- O Washington Post perdeu mais de 100 milhões de dólares em 2025 (84,6 milhões de euros), segundo fontes citadas pelo Wall Street Journal, após um corte de 30% no quadro de funcionários.
- O jornal, propriedade de Jeff Bezos, já tinha registado perdas de cerca de 100 milhões de dólares em 2024 e 77 milhões de dólares (65 milhões de euros) em 2023.
- O Wall Street Journal aponta dificuldades em encontrar um modelo de negócio sustentável devido à queda de tráfego na web e às mudanças na forma de consumir notícias online.
- O diretor executivo e editor interino, Jeff D’Onofio, e o editor executivo, Matt Murray, disseram na reunião que houve anos de gastos excessivos e queda na produtividade, sem detalhar as perdas exatas.
- Presentes na reunião afirmaram que as despesas superaram as receitas entre 2022 e 2025 por contratação de centenas de funcionários, e que o número de notícias publicadas caiu 42% em 2025 comparado com 2020, com custos de redação aumentando 16%.
O The Washington Post, jornal norte-americano detido por Jeff Bezos, anunciou recentemente um corte de 30% no quadro de funcionários. A publicação perdeu mais de 100 milhões de dólares em 2025, cerca de 84,6 milhões de euros, segundo fontes citadas pelo Wall Street Journal.

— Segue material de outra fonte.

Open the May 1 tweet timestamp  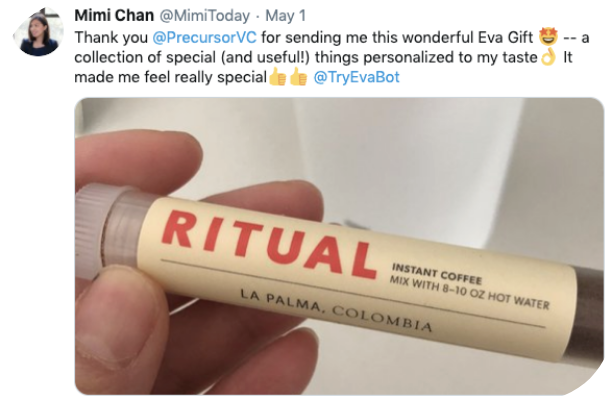click(x=285, y=16)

Registos anteriores mostram resultados negativos também em 2024, com perdas de cerca de 100 milhões de dólares, e em 2023, de aproximadamente 77 milhões de dólares. A publicação tem enfrentado dificuldades para encontrar um modelo de negócio sustentável.

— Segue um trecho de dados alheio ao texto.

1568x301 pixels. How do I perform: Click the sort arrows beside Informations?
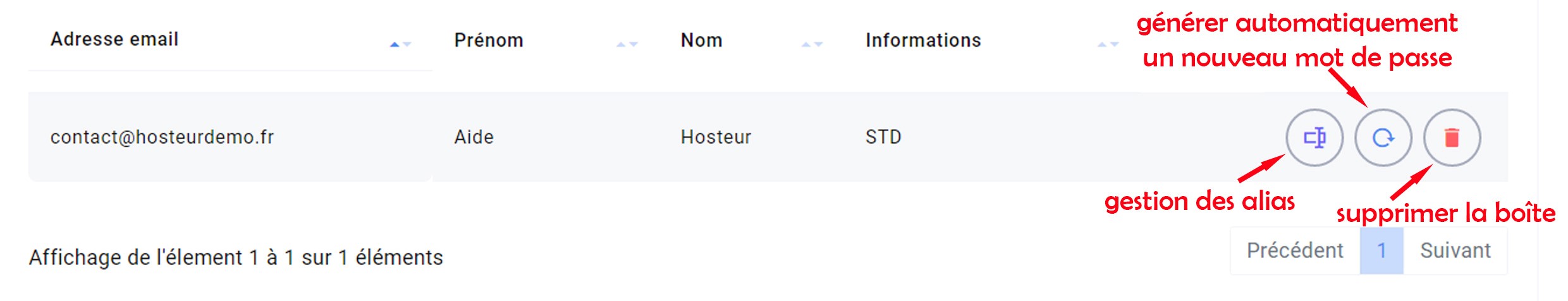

Na quarta-feira, o diretor executivo e editor interino, Jeff D’Onofrio, e o editor executivo, Matt Murray, reuniram-se com a equipa para falar de anos de gastos elevados e de queda de produtividade, sem detalhar os valores.
Desafios do modelo de negócio
D’Onofrio disse que as despesas ultrapassaram as receitas entre 2022 e 2025, devido à contratação de centenas de funcionários. A direção aponta para alterações estruturais como medida de ajuste.
Dados internos indicam que o total de notícias publicadas caiu 42% em 2025 face a 2020, período de referência. Paralelamente, os custos de redação aumentaram cerca de 16%.
O jornal tem vindo a ajustar o seu quadro, com foco na eficiência, numa altura em que muitos meios enfrentam quedas de tráfego online e mudanças nos hábitos de consumo de notícias. Fontes próximas ao caso afirmam que o tema continua em avaliação.